The group had previously called Tiffany’s prospects “dismal” due to poor management during the Covid-19 crisis.
Tiffany regained some ground through online sales and in China in its last quarter. Jewellery as a whole, one of the fastest growing luxury sectors in recent years, has resisted more than other areas during the pandemic.
Tiffany is less exposed than rivals to Asia-Pacific — a major driver for luxury sales — which accounted for 28 percent of its worldwide sales of $4.4 billion in 2019. Europe stood at 11 percent.
LVMH will scrutinise store performance and locations, and could use its clout to get better leases or find better showcases freed up by other brands within the group.

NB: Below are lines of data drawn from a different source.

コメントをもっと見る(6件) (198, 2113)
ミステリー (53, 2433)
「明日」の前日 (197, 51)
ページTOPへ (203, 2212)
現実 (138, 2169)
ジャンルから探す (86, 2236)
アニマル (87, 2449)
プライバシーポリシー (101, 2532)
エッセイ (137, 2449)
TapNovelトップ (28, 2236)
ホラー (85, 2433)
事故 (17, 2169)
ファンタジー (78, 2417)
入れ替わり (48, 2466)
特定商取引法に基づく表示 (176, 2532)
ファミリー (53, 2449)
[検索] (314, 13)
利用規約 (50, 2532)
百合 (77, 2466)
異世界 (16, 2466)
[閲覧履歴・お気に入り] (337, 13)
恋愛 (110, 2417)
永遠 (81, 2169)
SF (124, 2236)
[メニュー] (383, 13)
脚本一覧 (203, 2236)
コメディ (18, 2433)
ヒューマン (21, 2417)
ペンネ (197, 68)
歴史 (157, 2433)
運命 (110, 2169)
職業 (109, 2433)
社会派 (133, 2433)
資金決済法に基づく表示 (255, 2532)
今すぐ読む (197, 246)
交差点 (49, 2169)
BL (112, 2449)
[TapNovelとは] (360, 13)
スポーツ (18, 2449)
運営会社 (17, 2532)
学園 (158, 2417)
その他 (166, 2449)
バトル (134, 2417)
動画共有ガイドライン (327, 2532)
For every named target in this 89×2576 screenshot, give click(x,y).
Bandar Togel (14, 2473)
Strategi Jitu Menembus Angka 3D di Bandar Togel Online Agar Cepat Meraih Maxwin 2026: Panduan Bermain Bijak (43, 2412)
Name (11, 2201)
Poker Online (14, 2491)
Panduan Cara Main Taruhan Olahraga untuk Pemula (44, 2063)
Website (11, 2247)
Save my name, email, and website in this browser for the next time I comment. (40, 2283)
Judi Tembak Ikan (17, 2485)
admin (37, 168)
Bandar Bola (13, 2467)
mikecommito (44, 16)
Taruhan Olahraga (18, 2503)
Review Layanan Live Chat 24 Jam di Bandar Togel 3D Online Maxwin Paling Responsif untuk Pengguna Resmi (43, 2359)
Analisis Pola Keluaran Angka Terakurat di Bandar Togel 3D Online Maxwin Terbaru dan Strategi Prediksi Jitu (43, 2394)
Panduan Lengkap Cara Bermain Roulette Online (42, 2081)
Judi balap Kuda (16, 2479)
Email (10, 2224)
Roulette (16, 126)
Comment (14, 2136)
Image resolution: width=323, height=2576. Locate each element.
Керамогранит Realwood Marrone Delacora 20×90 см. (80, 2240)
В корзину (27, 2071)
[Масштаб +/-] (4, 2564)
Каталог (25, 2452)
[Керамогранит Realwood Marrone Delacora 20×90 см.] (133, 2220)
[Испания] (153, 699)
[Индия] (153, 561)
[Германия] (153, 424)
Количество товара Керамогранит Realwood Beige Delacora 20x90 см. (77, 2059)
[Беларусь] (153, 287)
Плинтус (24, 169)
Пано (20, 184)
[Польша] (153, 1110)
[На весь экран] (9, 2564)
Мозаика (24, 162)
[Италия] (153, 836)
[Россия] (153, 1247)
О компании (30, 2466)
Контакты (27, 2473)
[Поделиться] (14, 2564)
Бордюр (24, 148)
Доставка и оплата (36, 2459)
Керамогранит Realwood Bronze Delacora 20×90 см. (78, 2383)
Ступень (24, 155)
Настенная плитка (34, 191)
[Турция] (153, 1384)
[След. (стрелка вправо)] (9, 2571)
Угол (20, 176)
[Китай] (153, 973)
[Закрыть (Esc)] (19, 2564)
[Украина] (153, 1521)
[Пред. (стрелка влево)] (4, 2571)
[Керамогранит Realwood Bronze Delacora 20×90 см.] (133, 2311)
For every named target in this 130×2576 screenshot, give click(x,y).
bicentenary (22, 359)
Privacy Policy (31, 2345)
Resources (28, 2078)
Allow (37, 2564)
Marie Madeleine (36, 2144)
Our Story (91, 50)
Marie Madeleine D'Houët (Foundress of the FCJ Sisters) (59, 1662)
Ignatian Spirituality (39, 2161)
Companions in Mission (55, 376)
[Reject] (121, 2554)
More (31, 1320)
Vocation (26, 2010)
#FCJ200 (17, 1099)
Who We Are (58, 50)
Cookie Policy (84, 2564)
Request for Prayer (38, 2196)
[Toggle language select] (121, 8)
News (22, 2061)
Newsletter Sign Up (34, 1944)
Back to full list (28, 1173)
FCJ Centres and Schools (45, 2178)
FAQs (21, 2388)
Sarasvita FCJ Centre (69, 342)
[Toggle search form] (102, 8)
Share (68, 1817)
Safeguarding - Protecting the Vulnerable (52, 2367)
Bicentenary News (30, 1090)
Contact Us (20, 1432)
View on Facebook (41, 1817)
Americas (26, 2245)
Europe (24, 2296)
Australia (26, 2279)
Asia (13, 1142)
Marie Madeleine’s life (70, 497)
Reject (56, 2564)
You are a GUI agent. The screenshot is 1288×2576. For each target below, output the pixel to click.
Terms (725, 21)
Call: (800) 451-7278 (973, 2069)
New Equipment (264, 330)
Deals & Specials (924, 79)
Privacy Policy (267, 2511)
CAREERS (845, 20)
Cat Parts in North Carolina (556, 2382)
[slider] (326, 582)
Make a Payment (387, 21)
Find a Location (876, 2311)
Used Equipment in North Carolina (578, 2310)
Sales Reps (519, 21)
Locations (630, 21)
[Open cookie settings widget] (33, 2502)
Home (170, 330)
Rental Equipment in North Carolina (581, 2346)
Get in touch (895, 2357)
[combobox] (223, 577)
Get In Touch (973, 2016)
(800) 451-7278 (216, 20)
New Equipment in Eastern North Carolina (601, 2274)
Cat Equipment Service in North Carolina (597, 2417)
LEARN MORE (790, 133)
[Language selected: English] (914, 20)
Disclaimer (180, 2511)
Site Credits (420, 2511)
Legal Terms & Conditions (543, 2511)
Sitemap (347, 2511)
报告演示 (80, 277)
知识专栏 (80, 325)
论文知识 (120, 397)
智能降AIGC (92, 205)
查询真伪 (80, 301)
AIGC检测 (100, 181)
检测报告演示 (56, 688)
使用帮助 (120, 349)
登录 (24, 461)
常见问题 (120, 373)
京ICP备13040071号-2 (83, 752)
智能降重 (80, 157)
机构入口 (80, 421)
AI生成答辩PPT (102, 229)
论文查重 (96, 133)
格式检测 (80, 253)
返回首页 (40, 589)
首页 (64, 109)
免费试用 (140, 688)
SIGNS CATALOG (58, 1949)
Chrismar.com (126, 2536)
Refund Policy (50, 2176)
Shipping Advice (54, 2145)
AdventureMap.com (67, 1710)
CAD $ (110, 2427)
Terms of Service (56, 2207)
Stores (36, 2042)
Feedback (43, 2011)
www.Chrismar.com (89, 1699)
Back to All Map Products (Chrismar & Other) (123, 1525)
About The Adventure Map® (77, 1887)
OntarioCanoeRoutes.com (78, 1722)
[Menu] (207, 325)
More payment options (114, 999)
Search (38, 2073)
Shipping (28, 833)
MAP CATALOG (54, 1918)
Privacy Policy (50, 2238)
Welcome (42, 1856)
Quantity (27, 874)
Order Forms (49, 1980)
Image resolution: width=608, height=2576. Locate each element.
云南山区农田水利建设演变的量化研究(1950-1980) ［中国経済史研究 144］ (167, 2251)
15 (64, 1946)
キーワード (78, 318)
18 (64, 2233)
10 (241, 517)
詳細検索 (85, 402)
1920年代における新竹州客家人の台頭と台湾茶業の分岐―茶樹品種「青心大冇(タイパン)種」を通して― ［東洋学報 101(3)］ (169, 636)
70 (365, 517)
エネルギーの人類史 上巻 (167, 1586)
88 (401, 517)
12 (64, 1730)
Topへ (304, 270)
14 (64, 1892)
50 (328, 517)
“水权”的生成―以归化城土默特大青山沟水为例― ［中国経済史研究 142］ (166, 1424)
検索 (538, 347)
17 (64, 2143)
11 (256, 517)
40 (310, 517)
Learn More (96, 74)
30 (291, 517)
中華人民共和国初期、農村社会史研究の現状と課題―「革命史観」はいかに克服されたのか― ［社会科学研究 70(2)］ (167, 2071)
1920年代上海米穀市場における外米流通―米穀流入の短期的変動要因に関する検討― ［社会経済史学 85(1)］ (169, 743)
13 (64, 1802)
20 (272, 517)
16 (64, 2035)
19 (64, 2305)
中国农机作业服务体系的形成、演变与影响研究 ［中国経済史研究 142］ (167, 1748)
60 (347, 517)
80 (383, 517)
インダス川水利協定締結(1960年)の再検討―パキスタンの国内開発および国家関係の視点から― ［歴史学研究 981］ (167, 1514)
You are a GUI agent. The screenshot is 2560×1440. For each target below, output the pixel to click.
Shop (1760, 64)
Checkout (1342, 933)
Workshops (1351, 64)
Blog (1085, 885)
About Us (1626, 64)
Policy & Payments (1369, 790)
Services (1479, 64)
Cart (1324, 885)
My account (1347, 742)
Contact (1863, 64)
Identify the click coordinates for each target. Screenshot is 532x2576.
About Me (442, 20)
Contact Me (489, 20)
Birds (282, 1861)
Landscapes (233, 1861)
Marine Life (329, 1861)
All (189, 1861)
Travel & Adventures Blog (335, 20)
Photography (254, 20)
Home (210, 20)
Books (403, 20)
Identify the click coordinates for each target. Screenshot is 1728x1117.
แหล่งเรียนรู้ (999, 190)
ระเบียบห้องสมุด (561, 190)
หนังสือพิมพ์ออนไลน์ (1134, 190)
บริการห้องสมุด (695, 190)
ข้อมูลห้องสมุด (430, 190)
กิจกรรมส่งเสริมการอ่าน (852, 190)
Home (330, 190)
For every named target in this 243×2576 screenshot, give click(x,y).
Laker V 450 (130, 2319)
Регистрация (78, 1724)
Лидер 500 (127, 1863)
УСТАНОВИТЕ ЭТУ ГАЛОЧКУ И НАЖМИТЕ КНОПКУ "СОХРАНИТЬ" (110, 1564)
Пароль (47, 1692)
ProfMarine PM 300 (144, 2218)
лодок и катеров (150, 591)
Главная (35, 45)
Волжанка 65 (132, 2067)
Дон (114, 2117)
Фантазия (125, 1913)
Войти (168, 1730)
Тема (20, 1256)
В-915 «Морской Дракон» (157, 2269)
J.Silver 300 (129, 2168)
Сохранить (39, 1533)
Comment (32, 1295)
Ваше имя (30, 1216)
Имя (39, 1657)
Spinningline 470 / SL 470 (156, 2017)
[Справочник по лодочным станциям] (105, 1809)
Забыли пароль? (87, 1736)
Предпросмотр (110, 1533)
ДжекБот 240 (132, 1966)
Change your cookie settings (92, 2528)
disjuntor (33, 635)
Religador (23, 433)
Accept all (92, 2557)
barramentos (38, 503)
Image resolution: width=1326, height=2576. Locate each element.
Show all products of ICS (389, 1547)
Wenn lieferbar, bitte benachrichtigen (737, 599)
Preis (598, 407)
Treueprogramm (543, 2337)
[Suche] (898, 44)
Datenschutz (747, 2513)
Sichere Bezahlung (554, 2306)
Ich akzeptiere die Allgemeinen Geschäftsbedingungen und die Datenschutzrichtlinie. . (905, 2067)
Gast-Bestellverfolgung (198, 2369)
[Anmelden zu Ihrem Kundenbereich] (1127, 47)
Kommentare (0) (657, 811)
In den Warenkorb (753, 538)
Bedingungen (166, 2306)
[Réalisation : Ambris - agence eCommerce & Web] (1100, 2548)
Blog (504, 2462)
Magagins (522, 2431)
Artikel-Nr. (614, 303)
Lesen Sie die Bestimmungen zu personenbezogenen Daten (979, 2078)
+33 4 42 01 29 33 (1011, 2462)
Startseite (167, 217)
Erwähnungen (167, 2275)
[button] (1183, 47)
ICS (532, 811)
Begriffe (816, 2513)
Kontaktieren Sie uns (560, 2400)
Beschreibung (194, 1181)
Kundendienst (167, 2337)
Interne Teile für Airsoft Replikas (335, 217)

New York-based Tiffany, founded in 1837, achieved world fame with the 1961 movie “Breakfast at Tiffany’s” starring Audrey Hepburn, but a fresh marketing push could help the brand.
Alexandre Arnault — one of four Arnault children with roles at LVMH and now Tiffany’s executive vice president, in charge of product and communication — told the town hall he would focus on advertising campaigns and luring young customers.
The 28-year-old helped LVMH acquire luggage maker Rimowa and gave it a hipster edge while CEO there, through collaborations with Dior that made it sexy for the runway.
The young Arnault will work alongside new CEO Anthony Ledru, who ran Vuitton’s global commercial activities but is also known for rolling out its high-end jewellery line and had a previous stint at Tiffany and also at Cartier.
He takes over from Alessandro Bogliolo, who had already overseen a multi-year renovation of Tiffany’s flagship New York store on Fifth Avenue, and the purchase of an 80-carat-plus oval diamond to be set in a necklace that will become its most expensive piece of jewellery.